Jolly returned to the Kansas City Council after a leave of absence that lasted several months. Her treatment worked, placing her in remission and giving her an incredible sense of gratitude for the people who supported her along the way. When her fellow council members mentioned celebrating her return with a party, Jolly suggested an alternative.
In October 2007, together with then-Mayor Mark Funkhouser and the rest of the Kansas City Council, Jolly hosted her first gala to raise money for the Breast Cancer Research Foundation. More than 200 people attended the event, which included dinner, drinks and remarks from Funkhouser, the city council and Jolly herself. The ball was such a success that Jolly has gone on to host one every October, reflecting on her journey and offering support to anyone who has or who will experience a similar struggle.
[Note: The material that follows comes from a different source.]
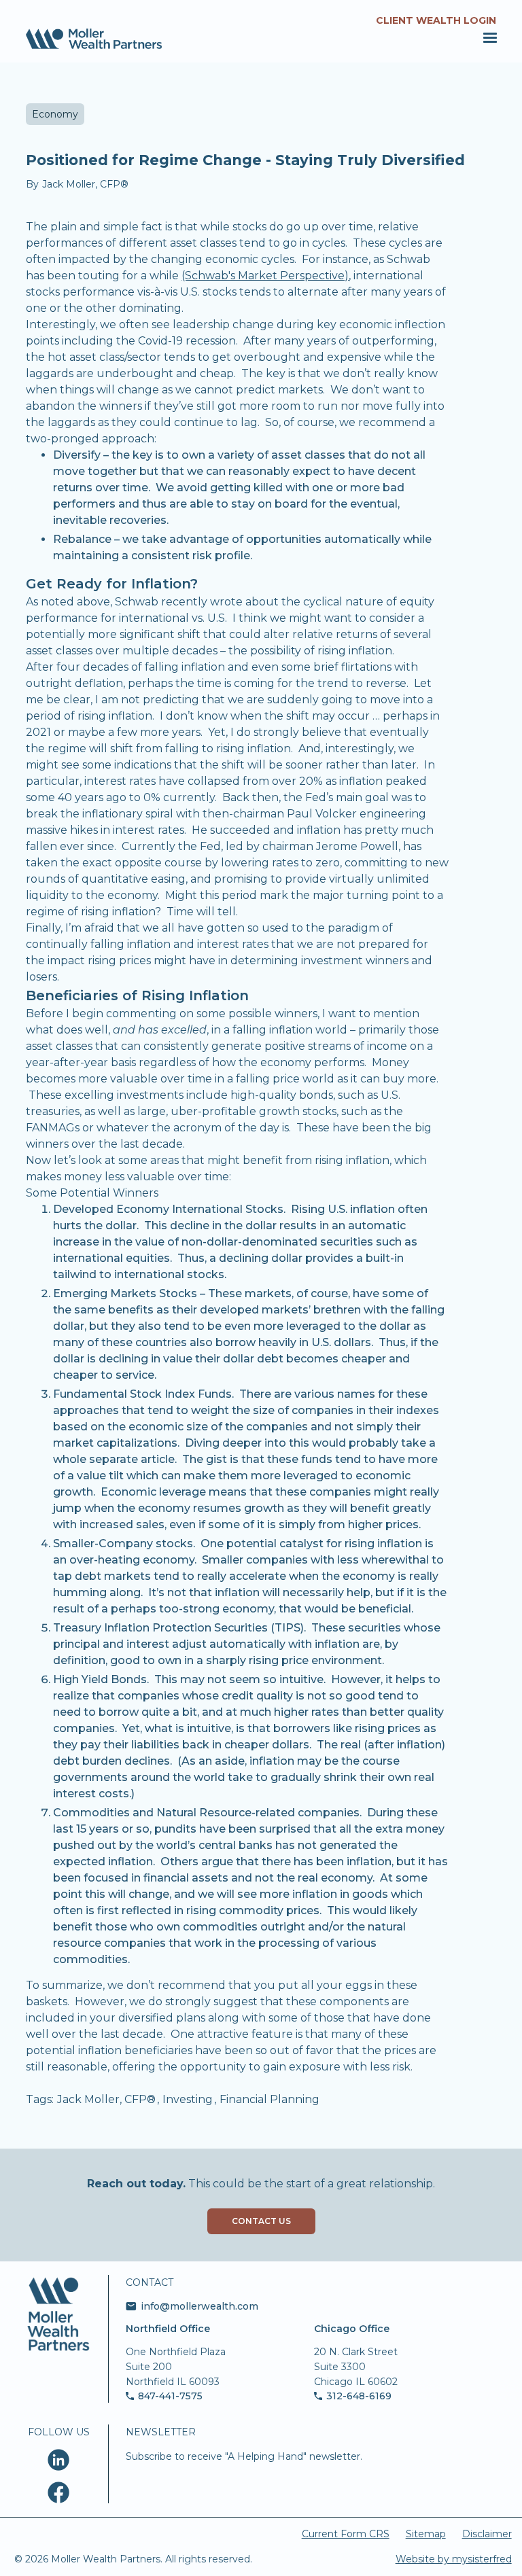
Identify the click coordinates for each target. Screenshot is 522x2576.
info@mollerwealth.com (199, 2306)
“You know, it was difficult that my cancer was so public, but at the same time, we have a great community here and the support I received then and for these events is tremendous,” she said. “It really is touching what a close community we are. Kansas City has about half a million people, so it was overwhelming.”
The annual gala has approximately 36 sponsors, including but not limited to law firms, civic leaders, local businesses, labor unions and the Kansas City fire department. Each year, the gala raises $30,000 from these sponsorships alone, and takes in about another $18,000 from the $100 event ticket and various fundraising projects.
Gala organizers invite 300 guests every year, using beautiful five-piece invitations donated by the local printers who once helped Jolly with her political campaign materials. The fire department custom-designs a new T-shirt each year, while local taxi mogul Bill George paints several of his cabs pink with the BCRF logo for the month of October. Others throughout the community lend Jolly a hand in her overall fundraising mission.
“These are people who were with me when I was 27 years old running for state representative, and have just stayed with me through every endeavor,” said Jolly. “I’m humbled and fortunate that I have great friends.”
She’s looking forward to hosting the eighth annual gala on Oct. 28, and seeing all the people who have made a contribution thus far.
“My favorite part is when I get to thank everyone at the event,” she said. “I know it sounds silly, but when I’m standing in the front and I’ve got a microphone in my hand and I’m looking out, I get emotional about it. There are so many people there, and breast cancer touches everyone. You can’t find anyone who isn’t affected by it.”